▶ **Recorded data**:
☆ ☆ ☆ ☆

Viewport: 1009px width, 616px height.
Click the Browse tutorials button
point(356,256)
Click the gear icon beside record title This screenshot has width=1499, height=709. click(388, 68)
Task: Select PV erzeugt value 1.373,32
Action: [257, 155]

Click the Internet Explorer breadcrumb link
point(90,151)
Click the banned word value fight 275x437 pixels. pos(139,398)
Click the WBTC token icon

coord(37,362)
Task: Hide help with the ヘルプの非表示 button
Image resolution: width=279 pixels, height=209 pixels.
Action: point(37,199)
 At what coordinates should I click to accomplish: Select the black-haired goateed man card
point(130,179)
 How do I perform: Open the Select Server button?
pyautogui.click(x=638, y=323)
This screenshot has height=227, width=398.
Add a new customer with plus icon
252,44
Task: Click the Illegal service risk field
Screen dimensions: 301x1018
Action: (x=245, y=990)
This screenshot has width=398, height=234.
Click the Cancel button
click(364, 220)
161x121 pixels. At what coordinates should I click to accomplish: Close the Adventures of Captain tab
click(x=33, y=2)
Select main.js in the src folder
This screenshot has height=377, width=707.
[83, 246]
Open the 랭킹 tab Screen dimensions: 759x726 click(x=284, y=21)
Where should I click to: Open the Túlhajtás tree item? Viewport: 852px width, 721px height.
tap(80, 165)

☆ ☆ ☆ ☆

▶ **What the task requires**:
Reproduce all the data precisely, word for word.

▶ **Task response**:
Viewport: 1009px width, 616px height.
Click the Browse tutorials button
point(356,256)
Click the gear icon beside record title This screenshot has width=1499, height=709. click(388, 68)
Task: Select PV erzeugt value 1.373,32
Action: [257, 155]

Click the Internet Explorer breadcrumb link
point(90,151)
Click the banned word value fight 275x437 pixels. pos(139,398)
Click the WBTC token icon

coord(37,362)
Task: Hide help with the ヘルプの非表示 button
Image resolution: width=279 pixels, height=209 pixels.
Action: point(37,199)
 At what coordinates should I click to accomplish: Select the black-haired goateed man card
point(130,179)
 How do I perform: Open the Select Server button?
pyautogui.click(x=638, y=323)
This screenshot has height=227, width=398.
Add a new customer with plus icon
252,44
Task: Click the Illegal service risk field
Screen dimensions: 301x1018
Action: (x=245, y=990)
This screenshot has width=398, height=234.
Click the Cancel button
click(364, 220)
161x121 pixels. At what coordinates should I click to accomplish: Close the Adventures of Captain tab
click(x=33, y=2)
Select main.js in the src folder
This screenshot has height=377, width=707.
[83, 246]
Open the 랭킹 tab Screen dimensions: 759x726 click(x=284, y=21)
Where should I click to: Open the Túlhajtás tree item? Viewport: 852px width, 721px height.
tap(80, 165)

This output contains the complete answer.